でも、話を聞かずに早とちりしてしまった私も悪い。さっきまで取り乱していた事を思い出して、急に恥ずかしくなった。
「今更、さっきのことを思い出しているのか?」
「い、言わないでください」
「まぁ、早く伝える事ができなかった俺も悪い。すまなかった。かなり追いつめていたと彼女から聞いたが……」
そう言って、麗子の方を指さす。
まさか、洗いざらい話したのだろうか。そう思うと、より恥ずかしくなり、思わず手で顔を仰いだ。
そんな私の様子に、神崎はくっと笑った。久々の神崎の笑った顔に、不覚にも胸がじーんとしてしまった。
「あいつとの婚約は破棄した。脅しの道具も通用しなくなると分かると、向こうも諦めていましたが。あの電話……あいつが変な事を言っただろう? あれは婚約破棄の腹いせだったらしい」
「よかった……」
伯さんに嫌われていた訳じゃなかったんだ……。
ほっとして、溜息と同時に呟くと、神崎は大きく目を見開いた。いつもの神崎には似つかない表情だった。

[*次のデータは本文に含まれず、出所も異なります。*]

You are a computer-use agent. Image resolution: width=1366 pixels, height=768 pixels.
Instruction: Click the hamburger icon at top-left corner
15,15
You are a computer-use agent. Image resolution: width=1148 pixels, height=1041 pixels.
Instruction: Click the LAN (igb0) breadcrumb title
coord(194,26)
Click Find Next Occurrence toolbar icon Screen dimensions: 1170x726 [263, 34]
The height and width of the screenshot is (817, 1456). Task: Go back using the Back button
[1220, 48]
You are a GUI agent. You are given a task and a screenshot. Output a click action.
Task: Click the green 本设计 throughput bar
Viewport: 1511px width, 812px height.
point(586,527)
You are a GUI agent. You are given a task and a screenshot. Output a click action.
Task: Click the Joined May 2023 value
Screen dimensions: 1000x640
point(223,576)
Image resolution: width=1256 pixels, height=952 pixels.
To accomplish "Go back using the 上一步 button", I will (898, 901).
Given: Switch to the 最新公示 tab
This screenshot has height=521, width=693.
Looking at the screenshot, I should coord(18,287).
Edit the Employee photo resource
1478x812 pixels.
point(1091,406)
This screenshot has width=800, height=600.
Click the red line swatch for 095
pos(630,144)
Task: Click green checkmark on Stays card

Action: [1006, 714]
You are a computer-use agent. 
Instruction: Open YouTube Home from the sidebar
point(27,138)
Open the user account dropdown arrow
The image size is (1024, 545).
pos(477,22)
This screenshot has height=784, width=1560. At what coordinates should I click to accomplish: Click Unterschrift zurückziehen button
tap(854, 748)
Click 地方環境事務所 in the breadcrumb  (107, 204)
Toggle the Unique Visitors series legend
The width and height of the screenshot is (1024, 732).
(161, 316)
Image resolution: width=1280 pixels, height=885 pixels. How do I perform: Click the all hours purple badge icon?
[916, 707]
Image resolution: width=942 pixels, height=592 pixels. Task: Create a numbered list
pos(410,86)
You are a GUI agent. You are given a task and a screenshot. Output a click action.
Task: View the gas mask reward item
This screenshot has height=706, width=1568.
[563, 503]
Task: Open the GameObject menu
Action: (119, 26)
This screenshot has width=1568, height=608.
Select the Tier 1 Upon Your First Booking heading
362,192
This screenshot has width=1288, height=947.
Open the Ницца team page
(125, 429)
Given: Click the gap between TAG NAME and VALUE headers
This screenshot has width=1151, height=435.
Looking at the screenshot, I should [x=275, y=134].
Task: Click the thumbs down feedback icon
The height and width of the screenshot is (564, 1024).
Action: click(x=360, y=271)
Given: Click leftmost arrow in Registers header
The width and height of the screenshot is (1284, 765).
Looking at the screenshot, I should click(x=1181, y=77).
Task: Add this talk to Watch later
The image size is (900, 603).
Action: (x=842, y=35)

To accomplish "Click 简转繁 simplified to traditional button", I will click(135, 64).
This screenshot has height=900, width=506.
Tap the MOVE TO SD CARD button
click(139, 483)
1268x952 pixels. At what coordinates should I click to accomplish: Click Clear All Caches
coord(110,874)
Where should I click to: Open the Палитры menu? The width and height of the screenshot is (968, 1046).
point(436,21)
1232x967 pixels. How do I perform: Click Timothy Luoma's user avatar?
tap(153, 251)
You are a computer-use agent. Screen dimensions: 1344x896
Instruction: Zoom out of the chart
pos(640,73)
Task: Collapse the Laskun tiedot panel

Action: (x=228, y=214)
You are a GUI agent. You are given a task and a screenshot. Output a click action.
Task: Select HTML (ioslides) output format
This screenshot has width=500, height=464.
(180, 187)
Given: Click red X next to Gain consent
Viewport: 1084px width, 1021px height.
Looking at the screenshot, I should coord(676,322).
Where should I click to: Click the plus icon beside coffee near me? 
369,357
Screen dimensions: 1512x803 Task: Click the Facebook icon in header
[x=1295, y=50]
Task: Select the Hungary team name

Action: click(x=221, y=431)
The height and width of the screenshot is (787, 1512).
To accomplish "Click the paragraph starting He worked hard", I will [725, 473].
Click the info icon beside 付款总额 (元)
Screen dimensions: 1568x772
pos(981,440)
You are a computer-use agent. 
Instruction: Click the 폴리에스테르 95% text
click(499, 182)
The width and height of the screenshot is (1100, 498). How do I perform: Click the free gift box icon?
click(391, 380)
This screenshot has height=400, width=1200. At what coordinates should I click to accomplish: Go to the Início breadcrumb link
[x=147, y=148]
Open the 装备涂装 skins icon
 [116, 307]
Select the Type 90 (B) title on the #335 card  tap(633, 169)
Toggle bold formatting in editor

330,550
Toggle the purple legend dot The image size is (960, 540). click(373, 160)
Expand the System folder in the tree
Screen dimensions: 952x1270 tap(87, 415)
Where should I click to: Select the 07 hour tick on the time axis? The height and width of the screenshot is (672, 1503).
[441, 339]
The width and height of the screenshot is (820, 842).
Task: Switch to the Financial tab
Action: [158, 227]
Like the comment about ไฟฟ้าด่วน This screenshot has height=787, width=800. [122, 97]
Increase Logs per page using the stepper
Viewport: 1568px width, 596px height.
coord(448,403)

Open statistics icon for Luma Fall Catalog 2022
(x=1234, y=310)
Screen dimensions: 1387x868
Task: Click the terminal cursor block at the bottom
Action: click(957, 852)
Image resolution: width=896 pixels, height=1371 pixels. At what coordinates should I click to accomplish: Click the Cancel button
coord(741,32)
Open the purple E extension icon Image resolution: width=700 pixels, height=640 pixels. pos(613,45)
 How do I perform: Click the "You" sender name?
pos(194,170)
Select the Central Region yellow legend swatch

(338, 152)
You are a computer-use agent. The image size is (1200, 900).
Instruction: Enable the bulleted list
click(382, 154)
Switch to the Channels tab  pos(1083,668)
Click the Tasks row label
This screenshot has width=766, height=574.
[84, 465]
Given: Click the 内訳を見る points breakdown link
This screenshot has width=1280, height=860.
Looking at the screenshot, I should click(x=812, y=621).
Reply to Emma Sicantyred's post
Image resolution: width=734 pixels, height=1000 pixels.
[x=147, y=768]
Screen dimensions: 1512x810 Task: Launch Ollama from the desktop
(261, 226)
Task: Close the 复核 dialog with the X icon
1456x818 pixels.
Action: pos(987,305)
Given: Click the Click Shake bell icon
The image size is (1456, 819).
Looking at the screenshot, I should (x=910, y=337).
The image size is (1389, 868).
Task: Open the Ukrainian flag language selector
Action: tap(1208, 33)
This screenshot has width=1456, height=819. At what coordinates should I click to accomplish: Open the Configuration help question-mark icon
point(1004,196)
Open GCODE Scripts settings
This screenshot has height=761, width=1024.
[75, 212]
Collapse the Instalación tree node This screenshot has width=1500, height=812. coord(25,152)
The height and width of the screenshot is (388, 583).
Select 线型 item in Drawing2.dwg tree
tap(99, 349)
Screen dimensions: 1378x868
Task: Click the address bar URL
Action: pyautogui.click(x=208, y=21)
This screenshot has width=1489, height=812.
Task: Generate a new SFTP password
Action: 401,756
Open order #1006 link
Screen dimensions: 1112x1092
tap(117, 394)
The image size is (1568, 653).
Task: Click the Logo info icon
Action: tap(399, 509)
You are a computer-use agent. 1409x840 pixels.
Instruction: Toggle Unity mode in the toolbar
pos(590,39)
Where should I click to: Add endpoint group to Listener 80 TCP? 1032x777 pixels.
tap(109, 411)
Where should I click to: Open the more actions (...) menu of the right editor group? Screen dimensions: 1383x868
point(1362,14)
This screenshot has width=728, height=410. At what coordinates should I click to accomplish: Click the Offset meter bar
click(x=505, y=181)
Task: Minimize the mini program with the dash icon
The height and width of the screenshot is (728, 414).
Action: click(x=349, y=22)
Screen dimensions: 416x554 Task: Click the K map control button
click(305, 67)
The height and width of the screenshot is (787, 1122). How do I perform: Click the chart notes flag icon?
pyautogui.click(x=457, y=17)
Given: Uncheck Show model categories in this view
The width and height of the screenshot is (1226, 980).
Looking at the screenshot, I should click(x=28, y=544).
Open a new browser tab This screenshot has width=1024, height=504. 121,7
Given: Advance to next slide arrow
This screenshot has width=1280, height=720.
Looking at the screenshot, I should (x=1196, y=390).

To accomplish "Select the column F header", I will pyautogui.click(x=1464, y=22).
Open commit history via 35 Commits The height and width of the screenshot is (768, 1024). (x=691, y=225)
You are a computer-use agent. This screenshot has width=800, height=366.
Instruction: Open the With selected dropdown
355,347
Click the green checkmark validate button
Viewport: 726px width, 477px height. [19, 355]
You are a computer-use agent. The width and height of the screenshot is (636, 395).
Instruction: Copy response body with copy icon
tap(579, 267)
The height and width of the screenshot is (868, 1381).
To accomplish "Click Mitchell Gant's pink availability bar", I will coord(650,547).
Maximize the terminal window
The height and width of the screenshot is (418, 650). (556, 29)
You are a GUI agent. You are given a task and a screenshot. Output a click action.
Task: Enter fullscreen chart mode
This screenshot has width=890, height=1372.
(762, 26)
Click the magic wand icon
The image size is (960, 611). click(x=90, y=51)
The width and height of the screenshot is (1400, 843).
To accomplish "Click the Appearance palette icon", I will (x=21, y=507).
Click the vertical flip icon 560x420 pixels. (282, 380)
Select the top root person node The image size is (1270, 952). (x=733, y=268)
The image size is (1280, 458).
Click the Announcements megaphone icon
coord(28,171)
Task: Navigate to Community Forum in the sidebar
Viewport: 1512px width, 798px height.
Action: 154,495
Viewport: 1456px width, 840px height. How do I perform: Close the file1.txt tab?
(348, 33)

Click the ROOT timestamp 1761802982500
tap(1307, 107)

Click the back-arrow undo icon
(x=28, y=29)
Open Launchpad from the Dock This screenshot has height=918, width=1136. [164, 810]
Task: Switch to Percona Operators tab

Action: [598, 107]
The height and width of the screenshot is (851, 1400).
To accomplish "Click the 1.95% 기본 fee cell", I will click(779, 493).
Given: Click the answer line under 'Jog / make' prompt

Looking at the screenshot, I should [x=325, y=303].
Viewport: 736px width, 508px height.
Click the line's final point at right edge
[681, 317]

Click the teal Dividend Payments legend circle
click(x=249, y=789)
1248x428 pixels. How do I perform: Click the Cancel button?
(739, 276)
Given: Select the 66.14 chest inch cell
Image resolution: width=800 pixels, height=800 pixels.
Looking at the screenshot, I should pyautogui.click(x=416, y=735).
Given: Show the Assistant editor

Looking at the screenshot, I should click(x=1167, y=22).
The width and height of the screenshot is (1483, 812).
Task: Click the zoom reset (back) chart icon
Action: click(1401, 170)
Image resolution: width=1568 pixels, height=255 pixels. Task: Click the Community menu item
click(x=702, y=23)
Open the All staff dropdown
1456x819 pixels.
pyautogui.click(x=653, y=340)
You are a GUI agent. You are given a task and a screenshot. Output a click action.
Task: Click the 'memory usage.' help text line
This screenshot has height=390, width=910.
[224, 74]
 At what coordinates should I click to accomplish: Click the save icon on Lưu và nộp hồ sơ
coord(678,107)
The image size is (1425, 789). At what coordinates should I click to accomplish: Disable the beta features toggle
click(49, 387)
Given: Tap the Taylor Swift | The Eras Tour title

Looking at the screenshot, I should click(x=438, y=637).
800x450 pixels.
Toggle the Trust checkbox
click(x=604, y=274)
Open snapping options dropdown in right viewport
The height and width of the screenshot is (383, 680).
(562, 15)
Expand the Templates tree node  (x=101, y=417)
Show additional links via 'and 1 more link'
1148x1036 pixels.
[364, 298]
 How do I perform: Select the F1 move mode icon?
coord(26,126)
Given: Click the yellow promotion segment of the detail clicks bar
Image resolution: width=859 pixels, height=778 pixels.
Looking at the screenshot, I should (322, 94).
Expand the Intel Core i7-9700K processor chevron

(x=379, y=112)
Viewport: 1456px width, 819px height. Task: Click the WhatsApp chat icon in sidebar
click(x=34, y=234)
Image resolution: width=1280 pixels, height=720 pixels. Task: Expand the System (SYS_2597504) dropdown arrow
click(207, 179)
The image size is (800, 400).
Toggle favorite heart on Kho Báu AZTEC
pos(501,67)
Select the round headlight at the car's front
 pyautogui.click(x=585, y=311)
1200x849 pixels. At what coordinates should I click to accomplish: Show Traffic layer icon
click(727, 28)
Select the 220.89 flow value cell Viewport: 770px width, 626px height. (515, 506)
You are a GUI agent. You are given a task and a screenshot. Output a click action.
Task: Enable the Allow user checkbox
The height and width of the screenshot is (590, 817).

「伯さんに嫌われていた訳じゃなかったんですね。よかった……」
続けてそんな事を言うと、びっくりするほど神崎は優しい表情をした。
「君は優しく、思いやりがあり、教養のある人間だ。嫌いになるわけがないだろう? ……杏奈?」
優しい声と言葉に思わず、涙が溢れていた。うれし涙は久々だった。
そんな私の背中を神崎はぽんぽんと優しく撫でてくれた。そして、その大きな手の感触でわかった。
あの時、助けてくれたのも、髪を撫でてくれていたのも神崎だったという事を。
「いや、むしろ……」
神崎が何かを呟いたので、思わず聞き返すと、珍しく耳元まで顔を赤くさせて何でもないと応えた。
気になってしつこく問いかけると、それ以上は聞くなという、かなりの凄みを聞かされたので急いで口をつぐんだ。
こんな日常的な神崎とのやり取りが嬉しかった。もう二度とできないと思っていたから。
冷え切っていた心に、温かい穏やかな風が吹くのが分かった。